_TO DO_:
• a. From the passage about cell phones in Kosovo, transcribe the section starting at "Faith called the" and ending at "she was headed.".
• b. In the passage about cell phones in Kosovo, what did Faith say her loaded Nokia was meant to make up for?

_SELECTED TEXT_:
------------------------------------------------------------------------

About a year and a half ago, Kosovo got a cell-phone network, and life changed. People could communicate with relatives abroad—and everyone in Kosovo has relatives abroad. As time went on, more and more people were also separated from their relatives, friends, and lovers up in the mountains fighting for the KLA. Cell phones do not work up there, but satellite phones do, and the KLA has a few of those. A few weeks ago British Foreign Secretary Robin Cook bragged about talking with a KLA commander on a sat phone. A young woman acquaintance of mine was dating two KLA commanders at once, and each of them called her on the sat phone, and everyone got caught when one of them accidentally pressed the redial button. A month ago this woman spent three days at the Macedonian border, locked in a car with all the family’s kids, scared and starving, eating the crumbs from the bread she gave the children. “I have talked to a lot of people who were eating crumbs,” says Faith, a British humanitarian worker who has been living in the former Yugoslavia for about seven years, the last three and a half of them in Pristina, with her lover Vera, a Kosovar. Last night, when we went out to dinner in Skopje, the capital of Macedonia, Faith pulled out a cell phone, a seriously loaded Nokia with a computer and all sorts of other extras. “It’s to make up for losing everything I owned,” she said.
On my way to Belgrade on March 29, I saw Faith briefly in Budapest. She had come to Hungary a few days earlier to pick up a money transfer for the organization she and Vera were running. Then the bombing started, and she was stuck. The only saving grace, if there could be such a thing, was that Vera’s cell phone was still working and Faith managed to talk with her a couple of times a day. Then, a day or two later, the cell phones in Kosovo were shut off. Still, somehow Vera managed to use a landline to communicate that she was with her family, and then, finally, that they had been told to leave the house in an hour. Vera’s family was in the crowd of people who were pushed toward the train station, where they waited for two or three days in the rain to be pushed onboard a train. When the train neared Macedonia, the cell phones started working again. Vera called Faith and told her people on the train were dying: They had no food, no water, and no room to breath.
Faith called the U.S. chargé d’affaires for Yugoslavia, who was in Budapest at the time, and he said there was nothing he could do. She called a friend at CNN, who tried to spread the story. She also called an editor at the BBC World Service, who said he was interested only in “direct stories,” not in secondhand information. “I was talking to him before about the food situation in Kosovo,” says Faith. “And he said, ‘Well, this is just an interesting sideline.’ I said, ‘People are starving. This is just an interesting sideline?’ ” Then she bought the fancy Nokia and flew to Greece, where a friend lined her up with a cell number: She already knew that it would take weeks to get one in Macedonia, where she was headed.

------------------------------------------------------------------------

_MATERIAL PROVIDED_:
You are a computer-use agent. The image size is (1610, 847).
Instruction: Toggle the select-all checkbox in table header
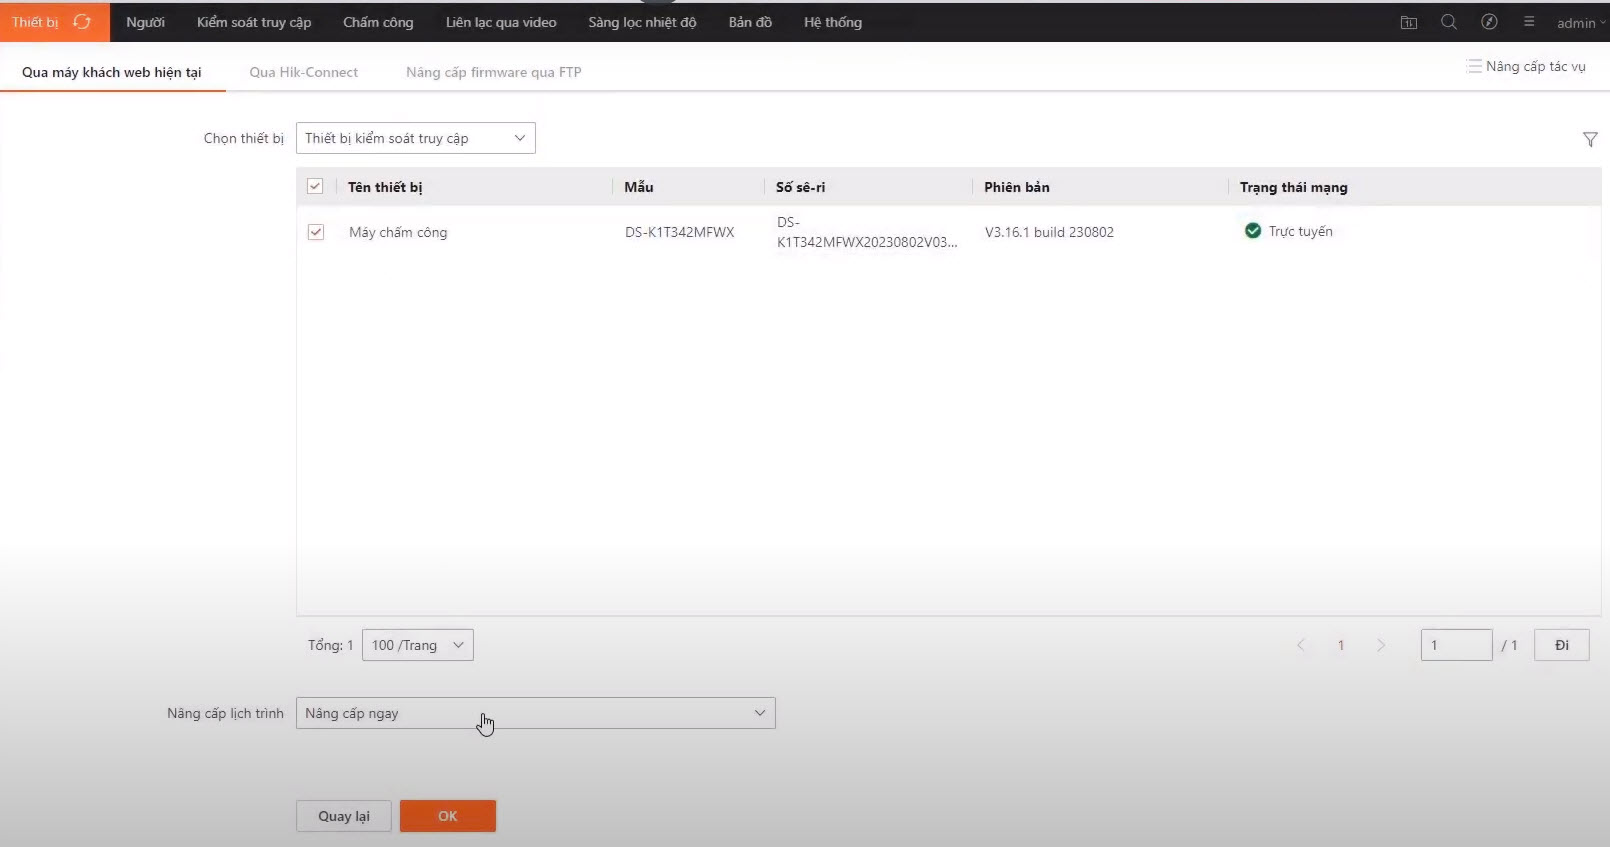tap(315, 186)
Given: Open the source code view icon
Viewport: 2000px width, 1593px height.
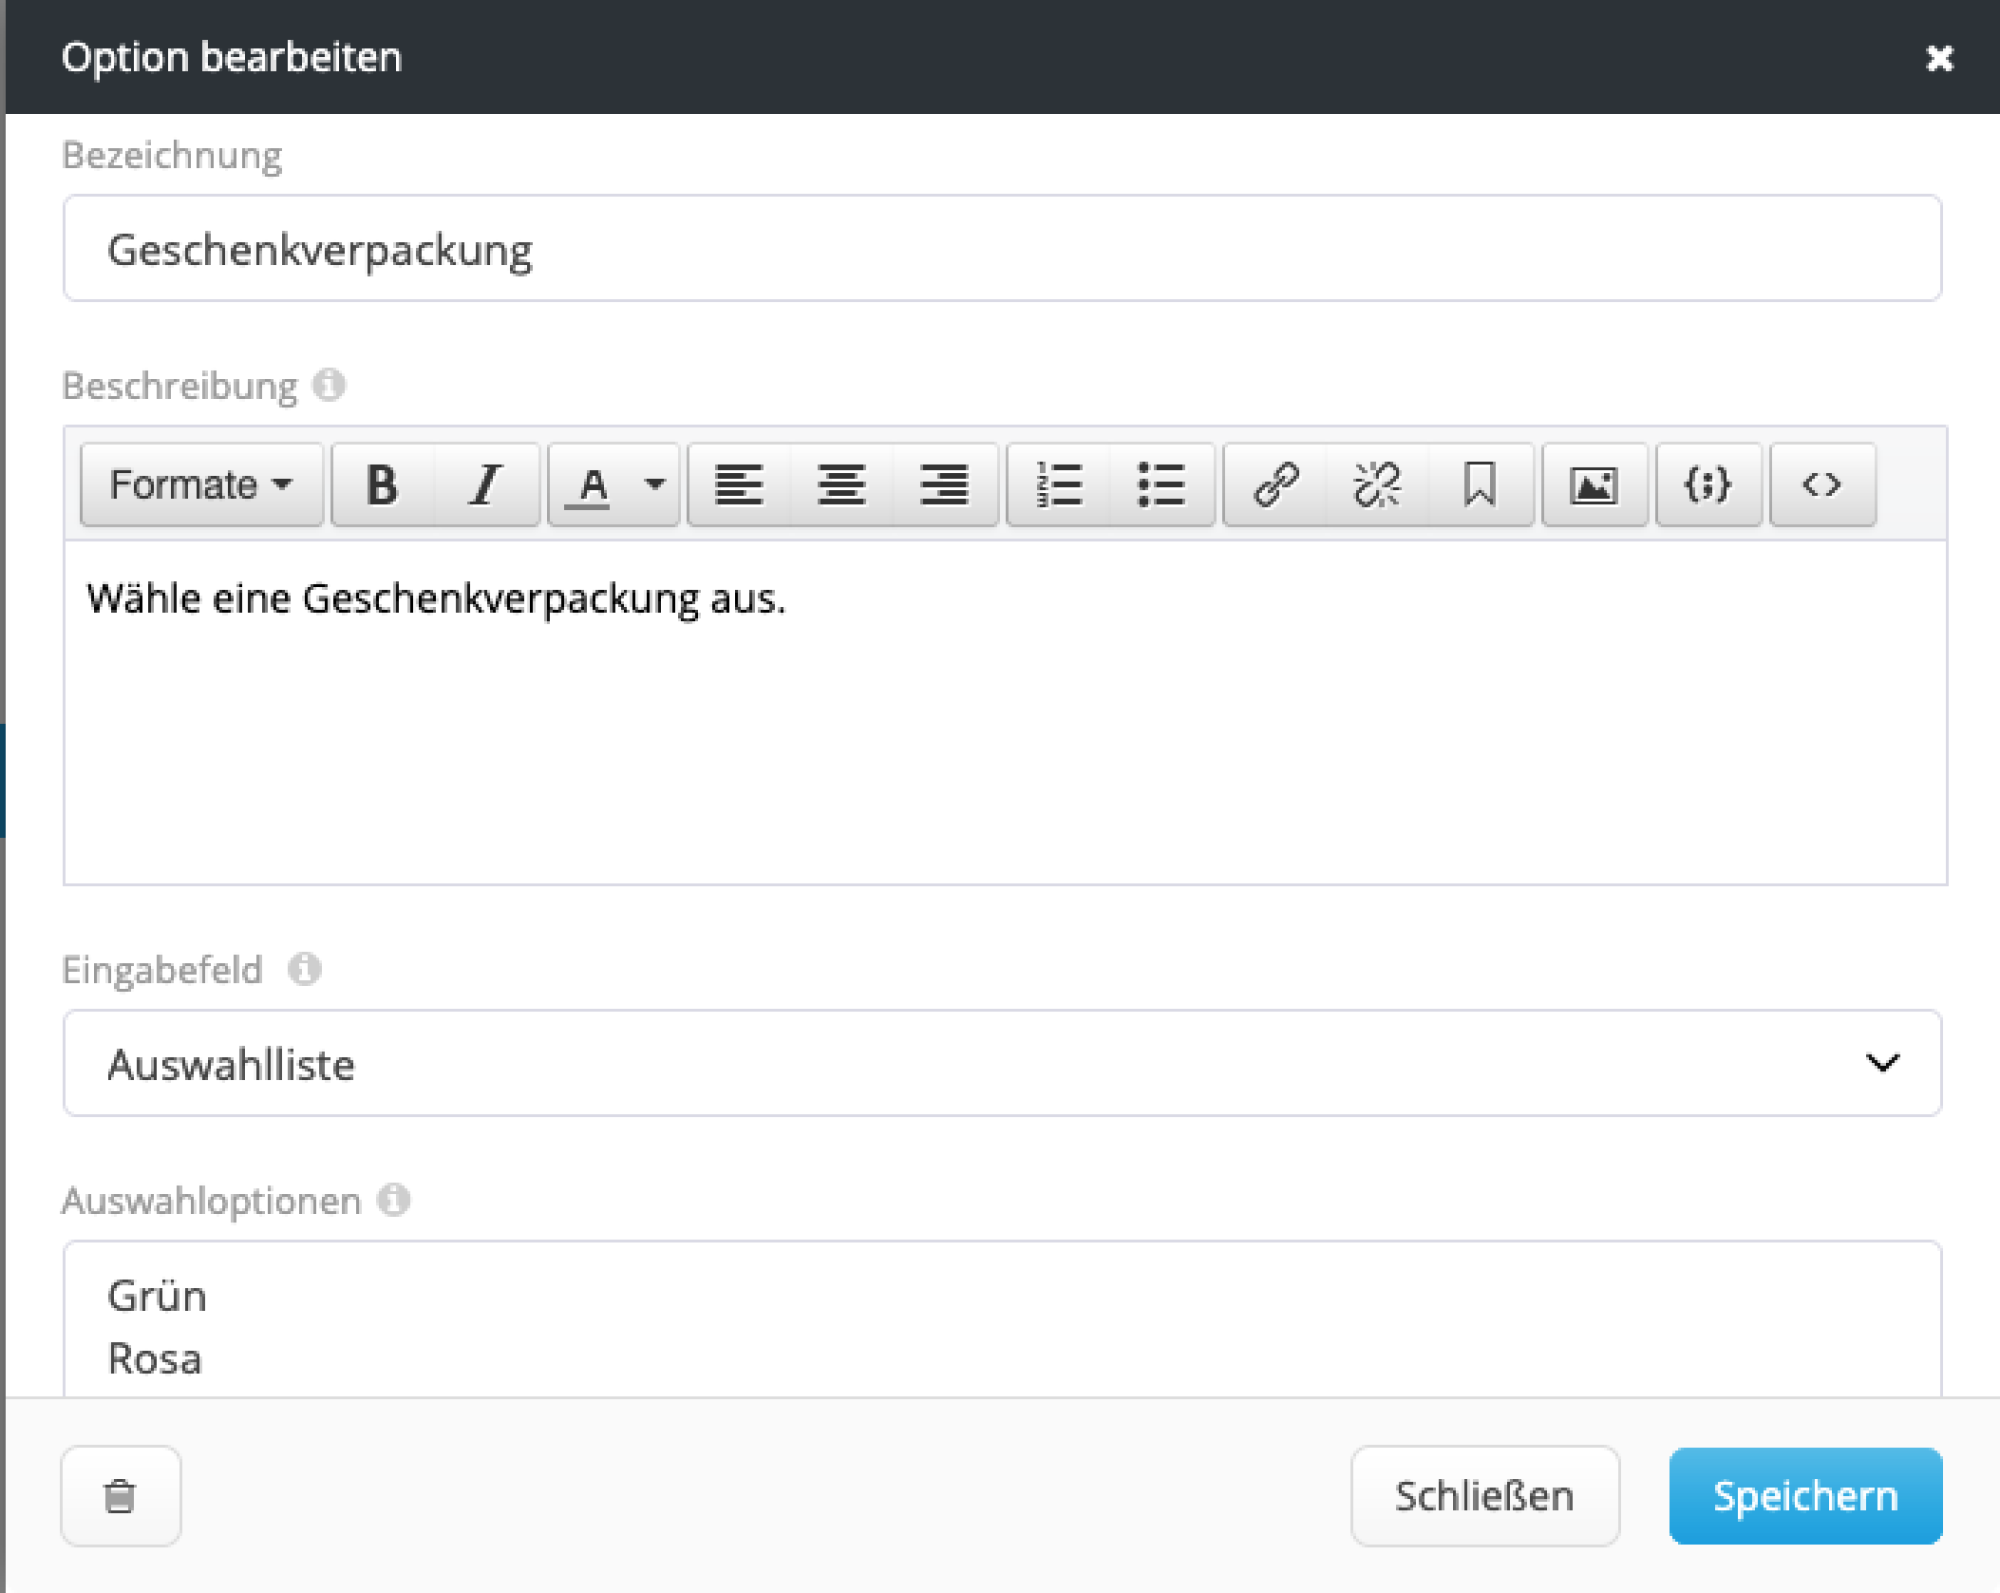Looking at the screenshot, I should (x=1822, y=485).
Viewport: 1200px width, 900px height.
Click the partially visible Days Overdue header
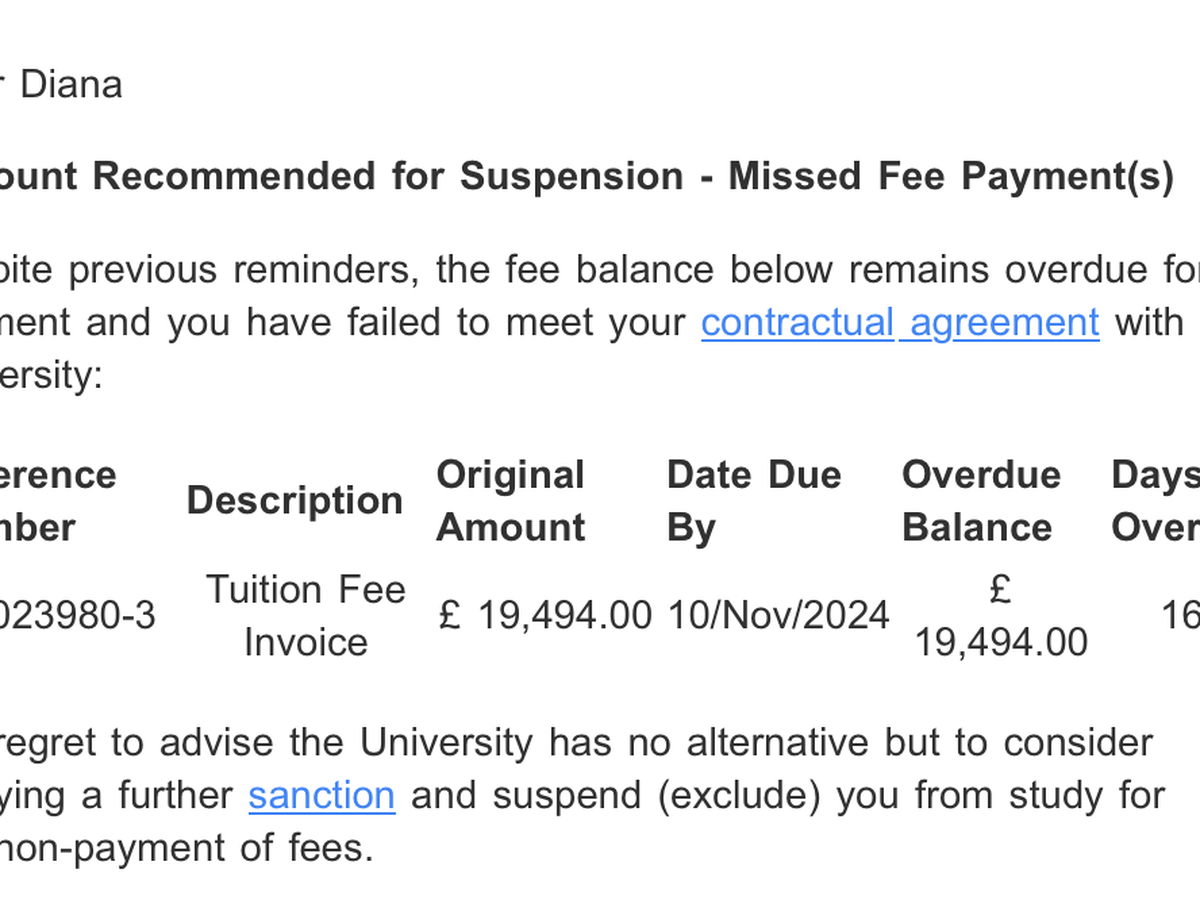[x=1156, y=500]
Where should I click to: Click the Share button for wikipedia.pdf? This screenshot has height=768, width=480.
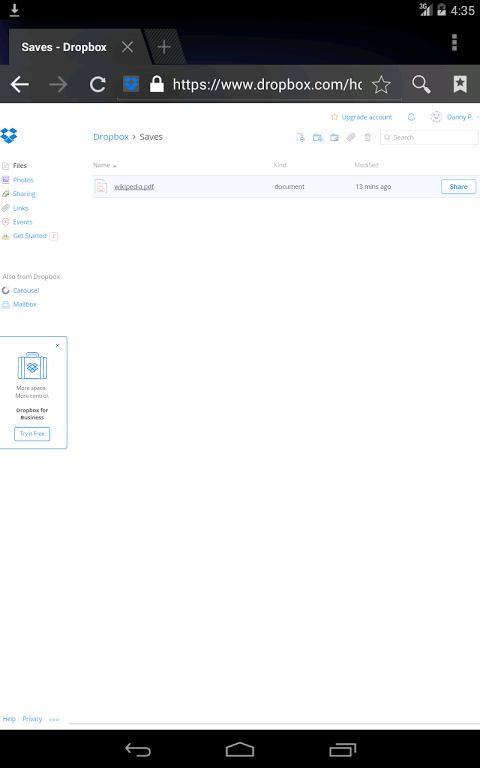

------------------------------------------------------------------------

_RESULTS OF THE EXERCISE_:
• a.
Faith called the U.S. chargé d’affaires for Yugoslavia, who was in Budapest at the time, and he said there was nothing he could do. She called a friend at CNN, who tried to spread the story. She also called an editor at the BBC World Service, who said he was interested only in “direct stories,” not in secondhand information. “I was talking to him before about the food situation in Kosovo,” says Faith. “And he said, ‘Well, this is just an interesting sideline.’ I said, ‘People are starving. This is just an interesting sideline?’ ” Then she bought the fancy Nokia and flew to Greece, where a friend lined her up with a cell number: She already knew that it would take weeks to get one in Macedonia, where she was headed.

• b. Losing everything she owned.